In [1]:
import os

from transformers.utils import is_torch_fx_proxy

os.environ["CUDA_DEVICE_ORDER"] = "PCI_BUS_ID"  # see issue #152
os.environ["CUDA_VISIBLE_DEVICES"] = "2"

import datasets
import torch
from torch import nn
from transformers import MBartModel, MBartTokenizer, MBartConfig, MBartForConditionalGeneration
from datasets import concatenate_datasets, load_from_disk
from torch.optim import *
from torch.utils import data
from torch.utils.data import DataLoader, TensorDataset
from datasets import load_dataset

In [2]:
def model_size(model):
    param_size = 0
    for param in model.parameters():
        param_size += param.nelement() * param.element_size()
    buffer_size = 0
    for buffer in model.buffers():
        buffer_size += buffer.nelement() * buffer.element_size()

    size_all_mb = (param_size + buffer_size) / 1024 ** 2
    return size_all_mb

In [9]:
from transformers import AutoTokenizer

#pre_train_ds = load_dataset("text", data_files={"train": ["/data/n.dallanoce/cc100/en.txt"]},
#                            cache_dir="/data/n.dallanoce/cc100/hugg_en", split='train', ignore_verifications=True)
tok_name = "nikodallanoce/mbart-cc4-vanilla"
tok_en = AutoTokenizer.from_pretrained(tok_name, src_lang="en_XX")
cuda_dev = "cpu"
#model = model.to(cuda_dev)
model:MBartForConditionalGeneration = MBartForConditionalGeneration.from_pretrained(
    "/home/n.dallanoce/PyCharm/pretraining/weights/mbart_pre_de_ft_en-fr(Mf1-2)/checkpoint-300000").to(cuda_dev)
model.train(False)
print(model_size(model))

#dataset_loaded = load_from_disk("europarl_eng_tokenized")
#pre_train_load = DataLoader(pre_train_ds, batch_size=8, drop_last=True, shuffle=False, pin_memory=True, num_workers=4)

235.07921600341797


In [10]:
model.model.shared.weight

Parameter containing:
tensor([[ 0.1152, -0.1643,  0.1987,  ...,  0.1372, -0.0425, -0.2086],
        [ 0.1267, -0.1585,  0.1778,  ...,  0.1125, -0.0720, -0.2186],
        [-0.1357, -0.1363,  0.0593,  ...,  0.0152, -0.0454, -0.2686],
        ...,
        [ 0.1230, -0.1556,  0.1748,  ...,  0.1078, -0.0689, -0.2171],
        [ 0.1261, -0.1566,  0.1794,  ...,  0.1139, -0.0656, -0.2184],
        [ 0.1245, -0.1576,  0.1732,  ...,  0.1074, -0.0787, -0.2140]],
       requires_grad=True)

In [11]:
model.lm_head.weight

Parameter containing:
tensor([[ 0.1152, -0.1643,  0.1987,  ...,  0.1372, -0.0425, -0.2086],
        [ 0.1267, -0.1585,  0.1778,  ...,  0.1125, -0.0720, -0.2186],
        [-0.1357, -0.1363,  0.0593,  ...,  0.0152, -0.0454, -0.2686],
        ...,
        [ 0.1230, -0.1556,  0.1748,  ...,  0.1078, -0.0689, -0.2171],
        [ 0.1261, -0.1566,  0.1794,  ...,  0.1139, -0.0656, -0.2184],
        [ 0.1245, -0.1576,  0.1732,  ...,  0.1074, -0.0787, -0.2140]],
       requires_grad=True)

In [12]:
model.num_parameters()

61592576

In [None]:
param_tot = 0
for param in model.parameters():
    param_tot += param.nelement()
print(param_tot)

In [None]:
sentence = "Travelling alone can be a daunting prospect, not least to attend a wedding alone.
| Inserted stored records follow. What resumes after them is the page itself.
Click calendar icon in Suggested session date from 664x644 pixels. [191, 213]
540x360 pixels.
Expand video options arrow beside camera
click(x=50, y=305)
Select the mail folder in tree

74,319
The original plan had been to go with another neighbour, but she slipped a disc in her back and was unable to fly."
test_ids = tok_en([sentence], add_special_tokens=True, return_tensors="pt")["input_ids"]
logits = model(test_ids.to(cuda_dev)).logits
masked_index = (test_ids[0] == tok_en.mask_token_id)  #.nonzero().item()
masked_index = torch.nonzero(masked_index).item()
probs = logits[0, masked_index].softmax(dim=0)
values, predictions = probs.topk(5)
tok_en.decode(predictions).split()

In [None]:
example_english_phrase = "Travelling alone can be a daunting prospect, not least to attend a wedding alone. The original plan had been to go with another neighbour, but she slipped a disc in her back and was unable to fly."
batch = tok_en(example_english_phrase, return_tensors="pt").to(cuda_dev)
print(batch["input_ids"])
generated_ids = model.generate(batch["input_ids"], max_new_tokens=128,
                               pad_token_id=tok_en.pad_token_id,
                               eos_token_id=tok_en.eos_token_id)
print(tok_en.batch_decode(generated_ids, skip_special_tokens=True))

In [None]:
example_english_phrase = "Loving my <mask> almost due can't wait to see my baby boy."
batch = tok_en(example_english_phrase, return_tensors="pt").to(cuda_dev)
print(batch["input_ids"])
generated_ids = model.generate(batch["input_ids"], max_new_tokens=128,
                               pad_token_id=tok_en.pad_token_id,
                               eos_token_id=tok_en.eos_token_id,
                               decoder_start_token_id=tok_en.lang_code_to_id[tok_en.src_lang])
print(tok_en.batch_decode(generated_ids, skip_special_tokens=True))

In [None]:
cc100_fr = load_dataset("cc100", lang="fr",
                        cache_dir="/data/n.dallanoce/cc100/huggingface",
                        split=f"train[:1024]",
                        verification_mode='no_checks')
cc100_fr[5]

In [None]:
tok_fr = AutoTokenizer.from_pretrained(tok_name, src_lang="fr_XX")
sent = "Je penses et réfléchit tout seul sur des sujets n'ayant rien à voir avec une situation. Exemple, quand j'attends mes soeurs et ma mère devant un magasin, je réfléchit à la création du monde."
batch = tok_fr(sent, return_tensors="pt").to(cuda_dev)
print(batch["input_ids"])
generated_ids = model.generate(batch["input_ids"], max_new_tokens=128,
                               pad_token_id=tok_fr.pad_token_id,
                               eos_token_id=tok_fr.eos_token_id,
                               decoder_start_token_id=tok_fr.lang_code_to_id[tok_fr.src_lang])
print(tok_en.batch_decode(generated_ids, skip_special_tokens=True))

In [None]:
tok_fr.lang_code_to_id[tok_fr.src_lang]